I want to tell you a beautiful story.
A story of hope.
A story about love and loss,
about fear and letting go
about aloneness and togetherness
 
A story about richly coloured and deeply textured relationships.
 
A story about a wife and children saying goodbye to their king.
 
 
Photograph: Russell and Buti Gaddin
 
 
Once upon a time about 77 years ago, 
a pure soul, with a Divine mission was sent to earth.
 
He had a journey to complete which was done with pride and dignity.
His sojourn on earth was about bringing light down from above, an emissary of 
Hashem, whose work it was to relieve the pain in others, to teach people 
about love, and to respect and show compassion to each other and the 
beautiful world in which we live.
 
The road ahead was frought with difficulties and challenges.
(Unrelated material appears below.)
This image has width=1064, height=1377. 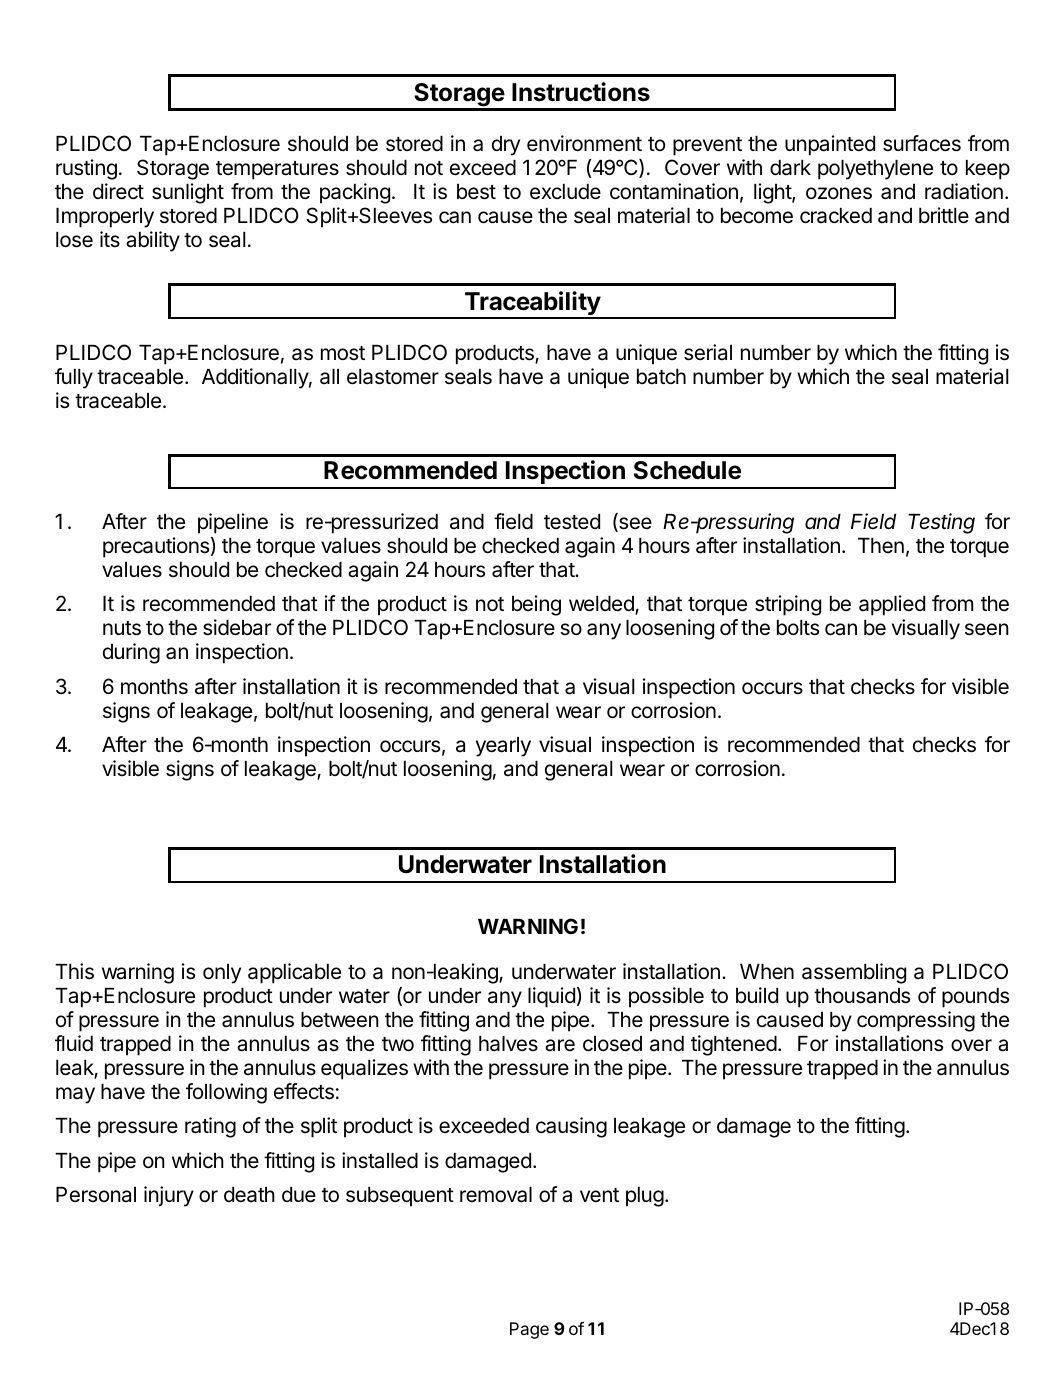 I want to click on dry, so click(x=506, y=146).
Where others
were saying “no”, or walking away, he was guided by his hope and belief that
everything could be done. He never gave up.
 
A man who saw opportunity where others saw dead ends.
A man who saw growth where others saw bleakness.
 
A man who completed his life’s work like a true son of G-d.
 
After a long battle, a battle he fought with strength and fortitude, for the life 
he loved so passionately, Hashem was calling him back home.
 
In his final seven days on this earthly plane, he faced himself in ways he had 
never done before.
 
He silenced the inner voice that told him his journey was nearing completion.
Never once wanting his wife and children to feel his pain.
 
The fire he had kindled all his life with them, burned brightly.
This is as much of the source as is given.